→ **TEXT SEGMENT**
▼▼▼

Tetanus. It’s called ‘lockjaw’ because the jaw muscles are among the first to be affected. They spasm and seize up, holding the jaw firmly shut.
The good news is, starvation is not likely to be a problem.
The bad news is, the reason it’s not a problem is that other muscles will also be affected and freeze into ridigity. That’s bad enough when skeletal muscles contract so hard they break bones … but there’s also the fact that it’s a skeletal muscle that has to relax between breaths to keep air moving in and out of the lungs.
Right now, 10 – 20% of the people who develop tetanus die of it. Without modern medical care (not only antibiotics, but injections of specialized antibodies and potentially weeks on a mechanical ventilator) the rate’s much higher. Neonatal tetanus, where the newborn gets infected through an unclean umbilical stump, was responsible for 14% of neonatal deaths worldwide as late as 1998.
How do you get tetanus?
It’s not that the microbe that causes tetanus is some inherently evil thing. The vast majority of the members of the species Clostridium tetani live and die in soil (especially organic rich wet muck, Yum!), in manure, or in the guts of animals. In these places, they’re harmless. The trouble comes when they get into one’s tissues. You don’t catch tetanus from another human, you get it when the microbes enter through breaks in the skin.

▲▲▲

→ **LISTED ENTRIES**
▼▼▼

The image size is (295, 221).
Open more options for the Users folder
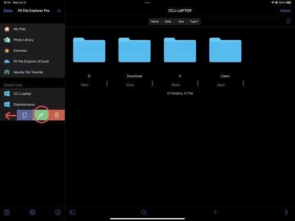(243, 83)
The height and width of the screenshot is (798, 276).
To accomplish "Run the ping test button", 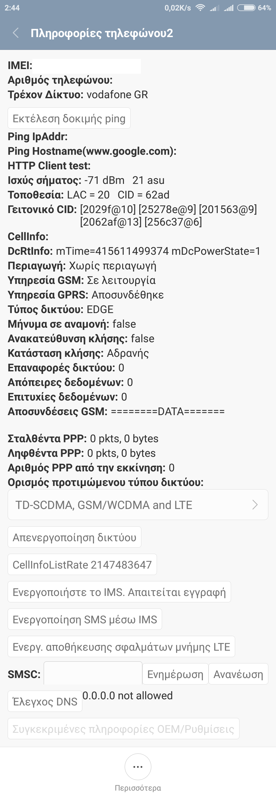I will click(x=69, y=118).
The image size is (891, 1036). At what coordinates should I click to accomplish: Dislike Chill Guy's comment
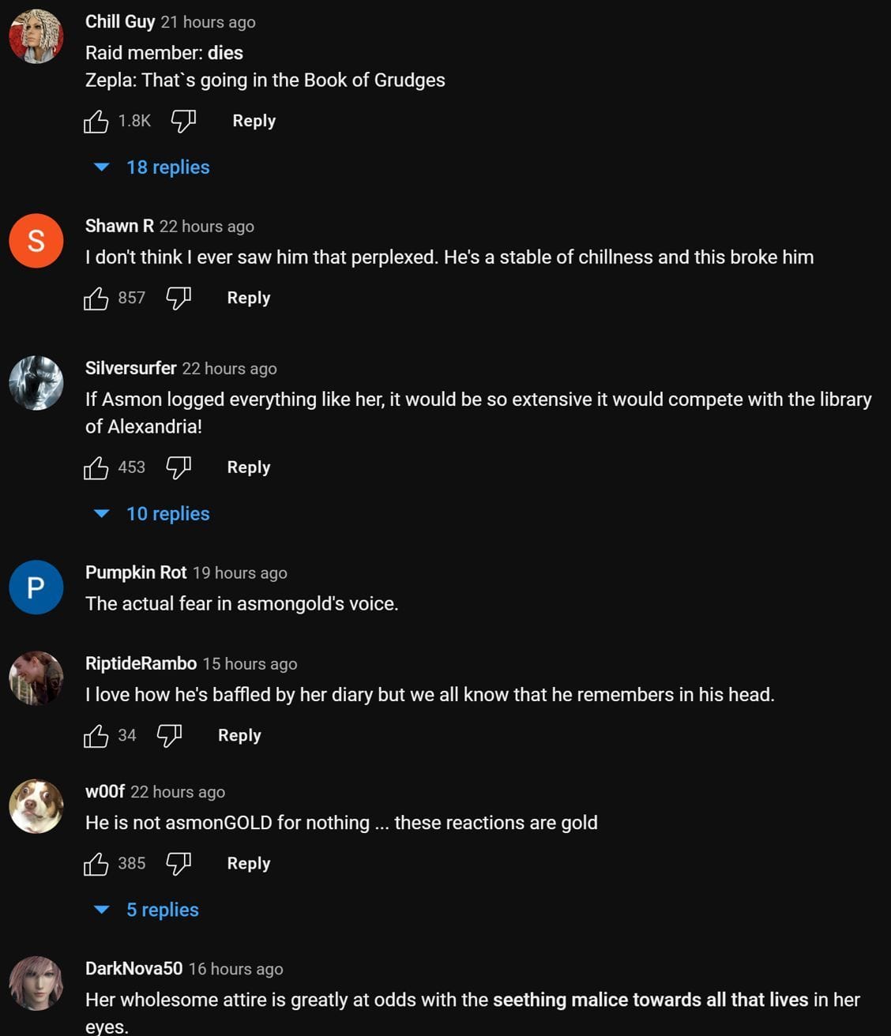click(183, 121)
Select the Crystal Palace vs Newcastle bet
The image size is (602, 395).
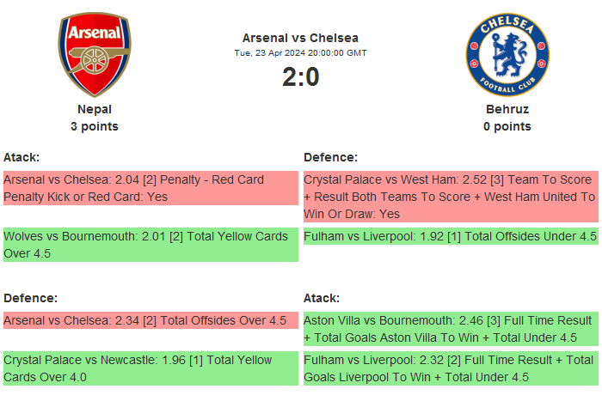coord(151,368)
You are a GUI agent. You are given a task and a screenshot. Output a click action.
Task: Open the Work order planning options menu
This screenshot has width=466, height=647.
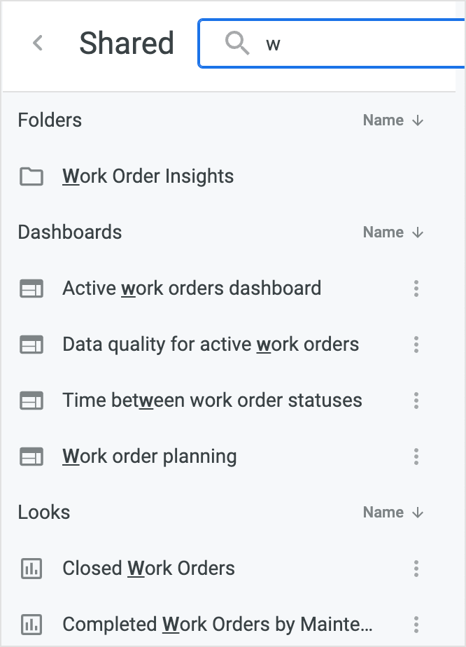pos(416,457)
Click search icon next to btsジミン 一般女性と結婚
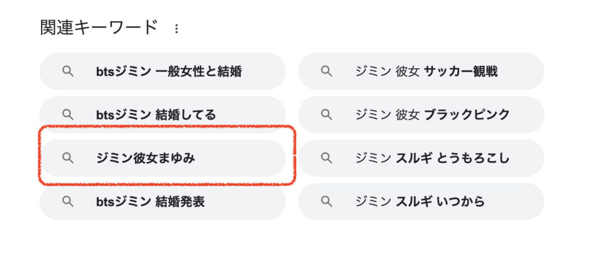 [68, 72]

▲▲▲

→ **THE TASK**
Please continue the tetanus text from where it stops. The items have no part in the task.

→ **EXERCISE OUTPUT**
Harmless little matchsticks? In the soil, sure. Under your skin, not so much.
My mom was convinced that stepping on rusty barbed wire (half buried in the dirt) was inviting tetanus. She kind of had a point. It’s dirty and often found where there’s animal manure in the soil. It causes puncture wounds that force the dirt and microbes in deep. It’s hard to wash the wound clean, and there’s not much oxygen down in the wound. Tetanus microbes can’t grow where there’s plenty of oxygen. Really though, one can get tetanus from about any scratch, as the microbes aren’t at all rare.

No better place than No Man’s land to get tetanus. Rusty wire doesn’t cause tetanus, but it can help introduce it and is often found where tetanus is abundant.
What can be done about it?
So what does a prepper do if signs of tetanus develop? *insert thundering silence* . There’s not a whole lot to be done actually. Well, antibiotics may help, but they’re not a great answer. For one, it’s hard to get the drugs where the microbes are — in low oxygen areas, which means they’re not getting good blood flow. Another problem is that the microbes kill by producing a toxin. It’s the toxin that circulates in the blood, affects the neurons, and leads to the excessive muscle contraction. Antibiotics won’t remove toxins already circulating; that’s why modern treatments use immunoglobulins.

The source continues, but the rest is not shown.